Extracted records below:
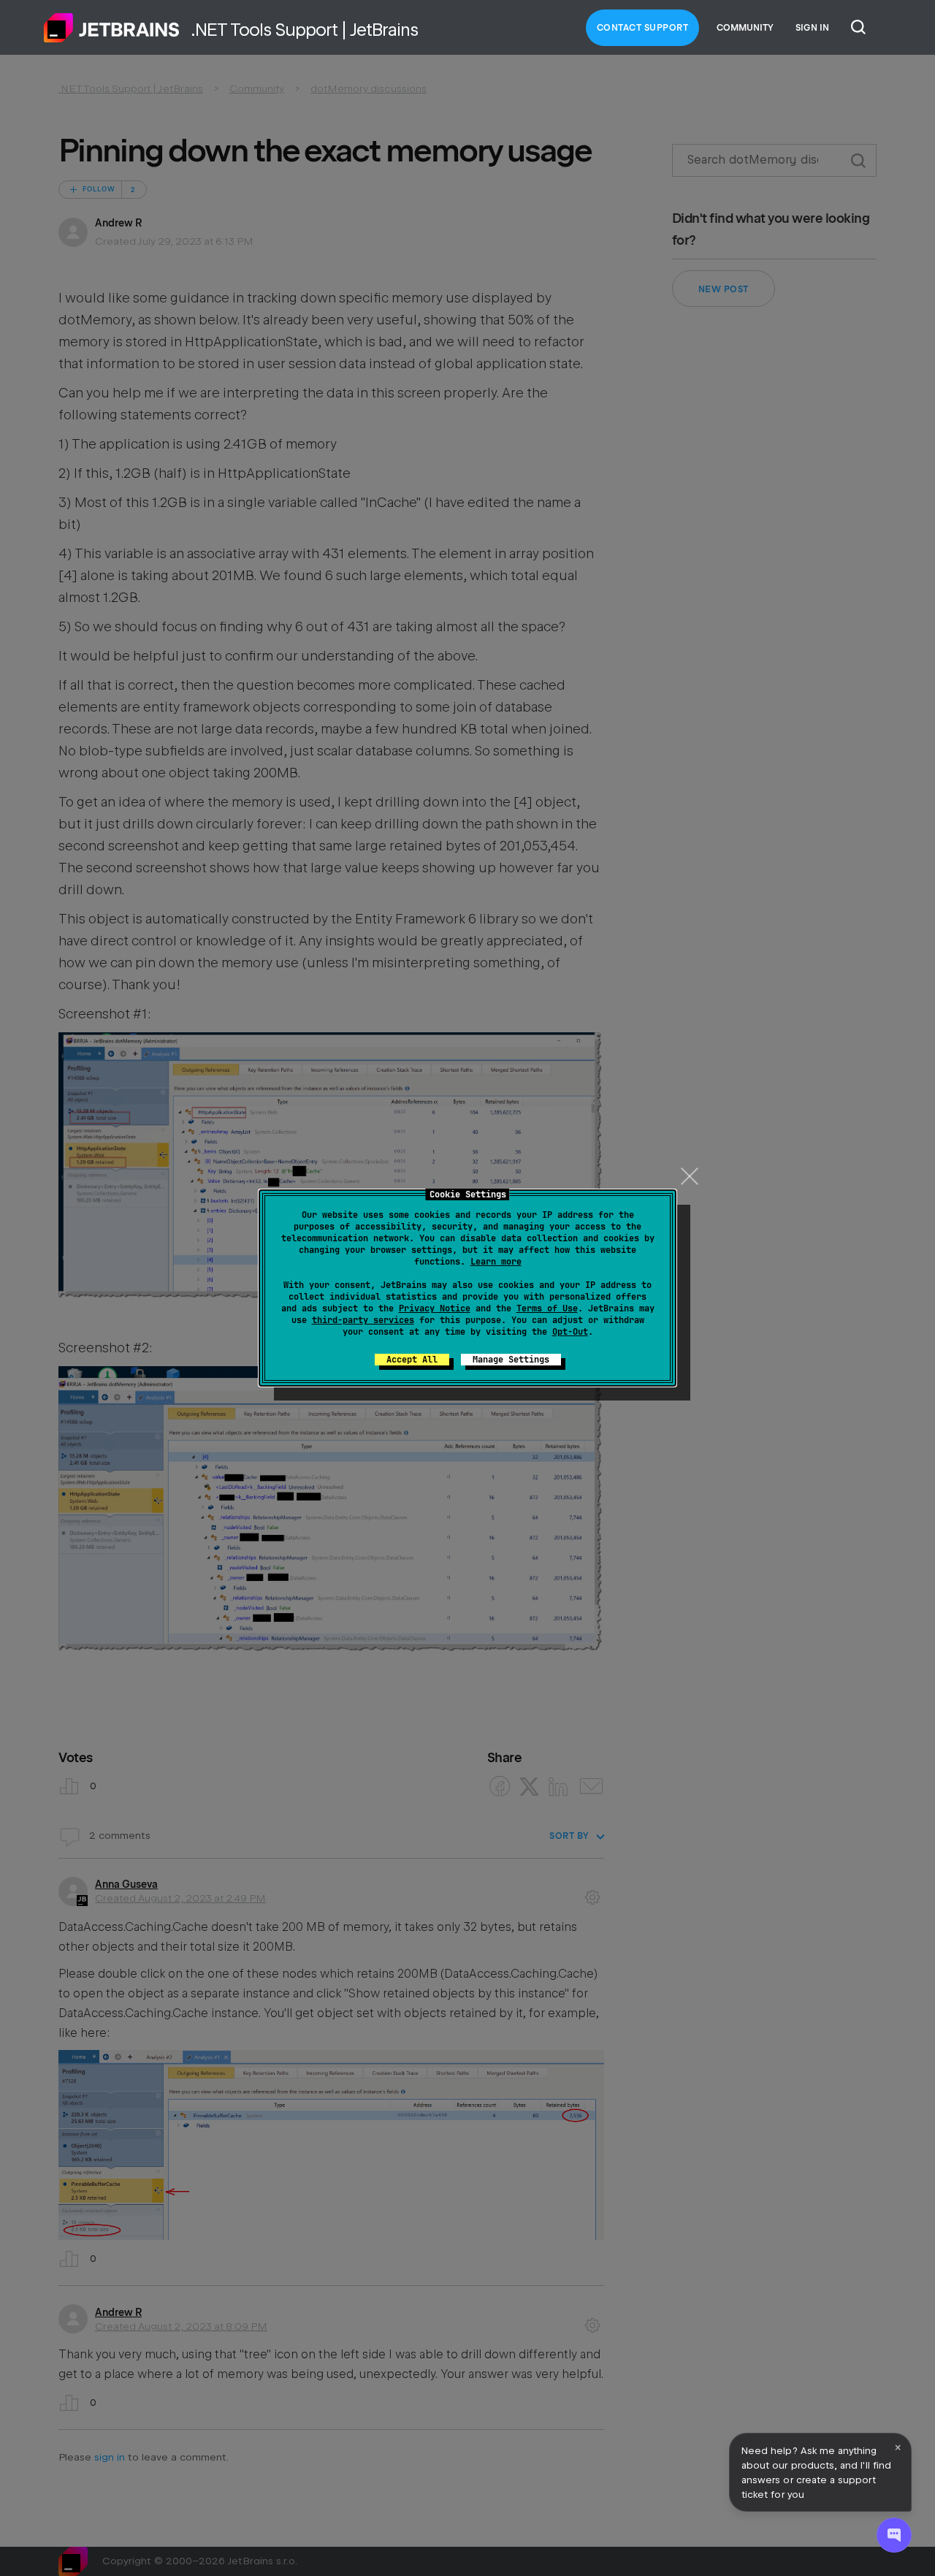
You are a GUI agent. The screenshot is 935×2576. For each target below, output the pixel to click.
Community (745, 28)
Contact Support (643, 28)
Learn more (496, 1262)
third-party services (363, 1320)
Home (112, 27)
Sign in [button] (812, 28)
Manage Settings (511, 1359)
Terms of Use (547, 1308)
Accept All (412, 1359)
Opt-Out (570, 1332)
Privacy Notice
End of Extracted records.
An exact copy of every entry, without pictures, should be your output.

Completed exercise:
You are a GUI agent. The screenshot is 935×2576. For each target below, output the pixel to click.
Community (745, 28)
Contact Support (643, 28)
Learn more (496, 1262)
third-party services (363, 1320)
Home (112, 27)
Sign in [button] (812, 28)
Manage Settings (511, 1359)
Terms of Use (547, 1308)
Accept All (412, 1359)
Opt-Out (570, 1332)
Privacy Notice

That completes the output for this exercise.